I'm trying to learn and build a deep learning approach with RNN Architecture using LSTM type with Bidirectional LSTM (BiLSTM) variant and the SGD optimizer to fit the data and then used to predict the image data.
Measurements of electric power consumption in one household with a one-minute sampling rate over a period of almost 4 years. Different electrical quantities and some sub-metering values are available.
Multivariate, Time-Series
Regression, Clustering
- This database have 2,075,259 rows and 7 columns.
- date: Date in format dd/mm/yyyy
- time: time in format hh:mm:ss
- global_active_power: household global minute-averaged active power (in kilowatt)

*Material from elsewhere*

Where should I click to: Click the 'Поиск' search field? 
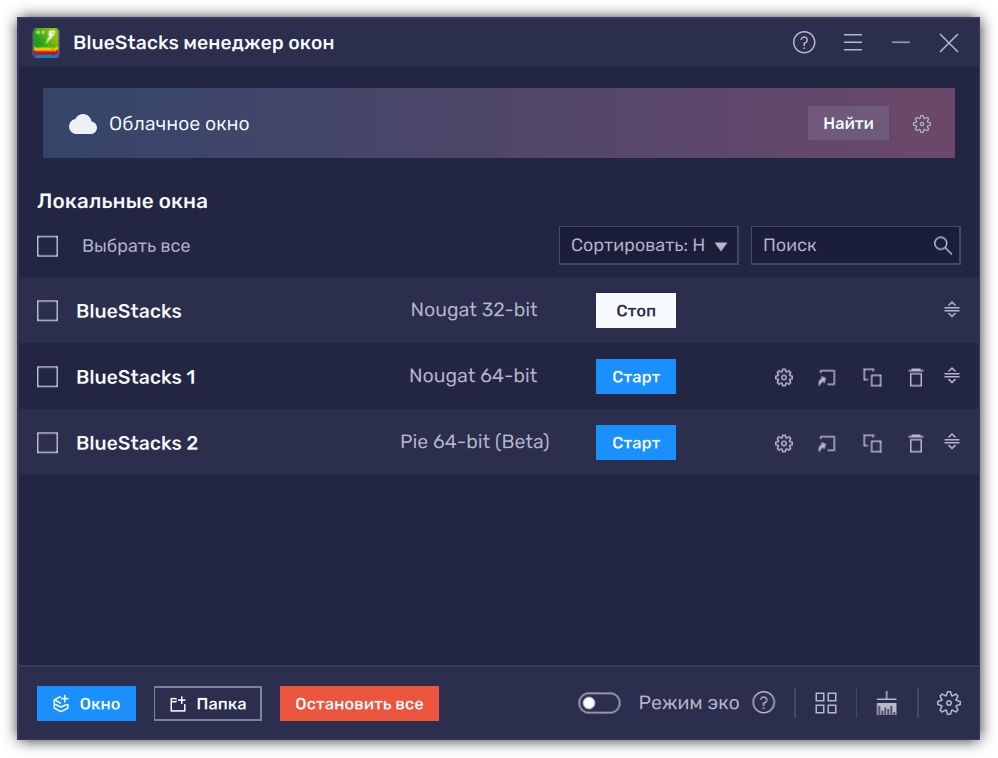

- global_reactive_power: household global minute-averaged reactive power (in kilowatt)
- voltage: minute-averaged voltage (in volt)
- global_intensity: household global minute-averaged current intensity (in ampere)
- sub_metering_1: energy sub-metering No. 1 (in watt-hour of active energy). It corresponds to the kitchen, containing mainly a dishwasher, an oven and a microwave (hot plates are not electric but gas powered).
- sub_metering_2: energy sub-metering No. 2 (in watt-hour of active energy). It corresponds to the laundry room, containing a washing-machine, a tumble-drier, a refrigerator and a light.
- sub_metering_3: energy sub-metering No. 3 (in watt-hour of active energy). It corresponds to an electric water-heater and an air-conditioner.